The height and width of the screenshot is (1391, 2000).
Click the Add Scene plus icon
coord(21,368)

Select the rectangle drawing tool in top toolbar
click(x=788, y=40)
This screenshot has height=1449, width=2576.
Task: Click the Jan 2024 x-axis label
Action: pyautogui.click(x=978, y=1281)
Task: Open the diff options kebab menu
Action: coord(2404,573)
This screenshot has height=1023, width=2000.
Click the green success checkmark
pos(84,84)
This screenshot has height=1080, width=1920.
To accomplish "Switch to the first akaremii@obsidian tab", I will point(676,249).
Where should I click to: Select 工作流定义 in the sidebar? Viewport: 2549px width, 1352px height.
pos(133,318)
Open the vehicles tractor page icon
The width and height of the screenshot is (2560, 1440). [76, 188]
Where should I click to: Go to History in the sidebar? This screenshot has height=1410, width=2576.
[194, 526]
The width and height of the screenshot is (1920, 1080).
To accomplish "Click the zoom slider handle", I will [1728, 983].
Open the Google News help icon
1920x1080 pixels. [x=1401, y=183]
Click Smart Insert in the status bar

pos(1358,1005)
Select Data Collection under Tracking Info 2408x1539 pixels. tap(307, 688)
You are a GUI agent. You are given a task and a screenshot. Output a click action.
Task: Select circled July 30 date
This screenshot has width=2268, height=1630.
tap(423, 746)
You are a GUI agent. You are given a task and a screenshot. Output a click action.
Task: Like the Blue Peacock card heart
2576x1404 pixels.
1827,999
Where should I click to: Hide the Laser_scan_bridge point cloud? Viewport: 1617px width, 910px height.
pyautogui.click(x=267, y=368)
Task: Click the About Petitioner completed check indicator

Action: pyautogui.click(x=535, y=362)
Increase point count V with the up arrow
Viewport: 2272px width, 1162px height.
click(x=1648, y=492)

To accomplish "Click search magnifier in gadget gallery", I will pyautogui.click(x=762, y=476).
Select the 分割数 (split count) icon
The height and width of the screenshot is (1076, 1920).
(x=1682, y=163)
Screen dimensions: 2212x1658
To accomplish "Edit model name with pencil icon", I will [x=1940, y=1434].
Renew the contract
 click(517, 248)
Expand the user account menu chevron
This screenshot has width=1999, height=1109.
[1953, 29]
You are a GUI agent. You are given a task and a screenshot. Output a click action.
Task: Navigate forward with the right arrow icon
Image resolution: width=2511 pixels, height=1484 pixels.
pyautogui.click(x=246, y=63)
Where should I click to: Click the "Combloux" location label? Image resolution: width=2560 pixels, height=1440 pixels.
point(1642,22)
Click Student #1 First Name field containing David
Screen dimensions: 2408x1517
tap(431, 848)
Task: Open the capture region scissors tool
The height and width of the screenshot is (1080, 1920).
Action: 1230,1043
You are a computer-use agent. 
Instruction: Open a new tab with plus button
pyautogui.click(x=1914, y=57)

----------

• Task goal: Each line from the one with "This screenshot has width=2268, height=1630." through the last line of the material is to be retyped exactly, and no other line is.

• Result of the exercise:
This screenshot has width=2268, height=1630.
tap(423, 746)
You are a GUI agent. You are given a task and a screenshot. Output a click action.
Task: Like the Blue Peacock card heart
2576x1404 pixels.
1827,999
Where should I click to: Hide the Laser_scan_bridge point cloud? Viewport: 1617px width, 910px height.
pyautogui.click(x=267, y=368)
Task: Click the About Petitioner completed check indicator

Action: pyautogui.click(x=535, y=362)
Increase point count V with the up arrow
Viewport: 2272px width, 1162px height.
click(x=1648, y=492)

To accomplish "Click search magnifier in gadget gallery", I will pyautogui.click(x=762, y=476).
Select the 分割数 (split count) icon
The height and width of the screenshot is (1076, 1920).
(x=1682, y=163)
Screen dimensions: 2212x1658
To accomplish "Edit model name with pencil icon", I will [x=1940, y=1434].
Renew the contract
 click(517, 248)
Expand the user account menu chevron
This screenshot has width=1999, height=1109.
[1953, 29]
You are a GUI agent. You are given a task and a screenshot. Output a click action.
Task: Navigate forward with the right arrow icon
Image resolution: width=2511 pixels, height=1484 pixels.
pyautogui.click(x=246, y=63)
Where should I click to: Click the "Combloux" location label? Image resolution: width=2560 pixels, height=1440 pixels.
point(1642,22)
Click Student #1 First Name field containing David
Screen dimensions: 2408x1517
tap(431, 848)
Task: Open the capture region scissors tool
The height and width of the screenshot is (1080, 1920).
Action: 1230,1043
You are a computer-use agent. 
Instruction: Open a new tab with plus button
pyautogui.click(x=1914, y=57)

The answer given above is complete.